Bayona, septiembre de 1839 . A pesar de la noche lluviosa, un numeroso gentío se agolpa para conocer al legendario cura-general que tantos franceses ha sacrificado. Es tal su fama en Francia -hasta sus dramaturgos le han dedicado obras- que uno de sus acompañantes afirma: «Amigo Merino, lo más acertado sería meterle a V. en un coche cerrado, pasar a París, Londres y las principales poblaciones de Europa; y, aunque sea módico el precio que se fije para enseñarle, podríamos hacer fortuna para toda nuestra vida».

«El viaje de vuelta adquirió tintes berlanguianos. Amarraron el féretro a la baca del 1.400 y de esta guisa atravesaron toda Francia

Paradojas del destino, sus otrora enemigos le acogen ahora, hospitalarios, con una mezcla de respeto, temor y curiosidad. Pasa sus últimos años bajo una estrecha vigilancia, llevando una vida frugal y serena como sacerdote, pero, sobre todo, añorando a cada momento su tierra. «Siempre hablando de España», como relataba un allegado. Invadido por la melancolía, le sobreviene la muerte sin poder volver a contemplar los fulgentes cielos castellanos.
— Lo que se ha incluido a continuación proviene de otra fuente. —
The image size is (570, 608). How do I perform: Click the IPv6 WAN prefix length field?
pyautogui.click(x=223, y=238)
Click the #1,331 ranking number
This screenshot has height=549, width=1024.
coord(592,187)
Un compañero de exilio, el coronel Rodríguez de Abajo, se preguntaba si algún día podrían devolver a su patria los restos de Merino. Nunca lo lograron y, en 1944, este desvanecido anhelo a punto estuvo de convertirse en una quimera cuando un bombardeo aliado arrasó el Cementerio de Notre-Dame. Milagrosamente, el escurridizo guerrillero, jamás capturado, volvía a esquivar el peligro: su tumba fue una de las pocas que quedaron indemnes.
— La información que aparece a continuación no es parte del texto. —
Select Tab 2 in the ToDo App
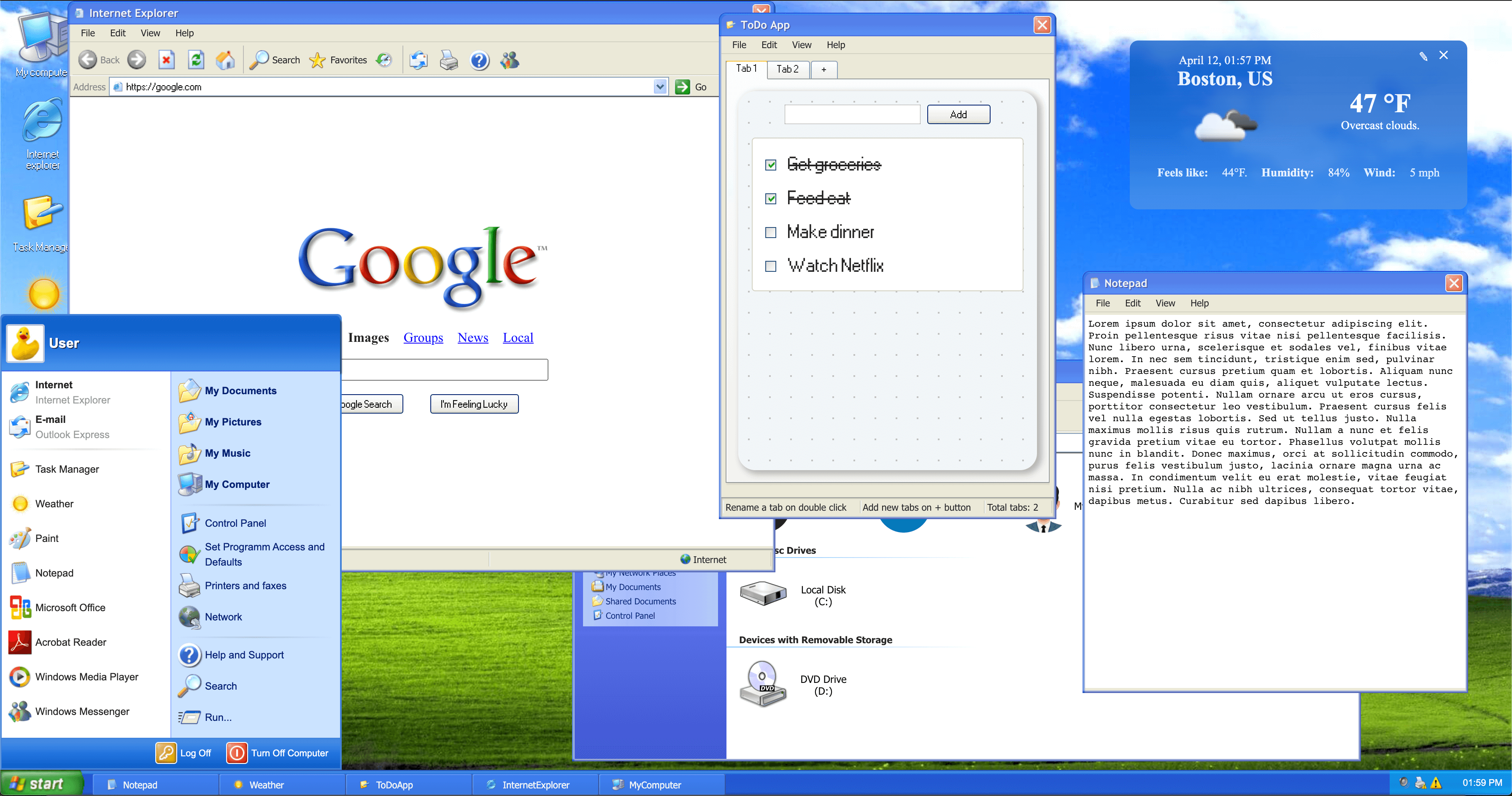The width and height of the screenshot is (1512, 796). point(788,69)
Al fin, el sueño de traerlo de vuelta a casa se iba a hacer realidad gracias al empeño de un grupo de españoles, encabezados por el abogado burgalés José María Codón, que dejó un detallado relato de la singular aventura.
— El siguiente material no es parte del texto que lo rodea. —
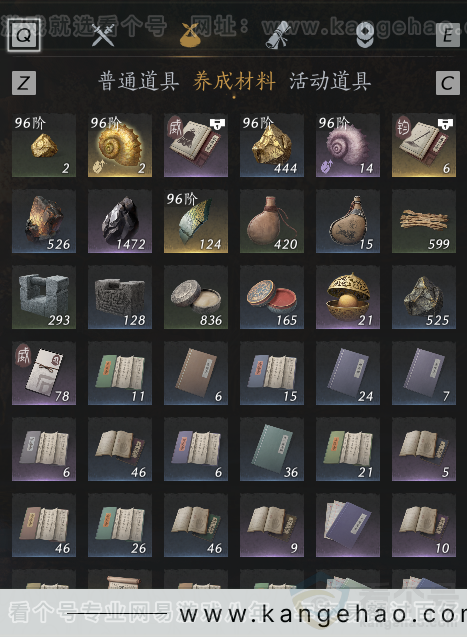467x638 pixels.
Task: Switch to 活动道具 tab
Action: coord(330,81)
Tras un sinfín de gestiones y permisos, el 21 de junio de 1962 un SEAT 1400, matrícula BU-13.300, cedido por la Caja de Ahorros del Círculo Católico, partía rumbo a Francia. ¿Su color? Negro, como requería la ocasión. Al día siguiente, tras 118 años bajo tierra gala, fue exhumado el cuerpo de don Jerónimo. Su esqueleto se conservaba completo, con algunos restos de carne momificada. El acta del médico forense ofrecía otros detalles interesantes como su talla, más de 175 cm, notable para la época, o los largos cabellos de color rubio y entrecano que recubrían su cabeza.

El viaje de vuelta adquirió tintes berlanguianos. Introducidos con dificultad los restos en un féretro demasiado entallado, lo amarraron firmemente a la baca del 1400 y, de esa guisa, atravesó Merino toda Francia. En la frontera de Hendaya un piquete le rindió honores militares.

La última cabalgada de Merino, con la que más soñó en su destierro, terminaba en Lerma. Nunca pudo imaginar el legendario jinete que la haría a lomos de tan extraña y ruidosa montura metálica.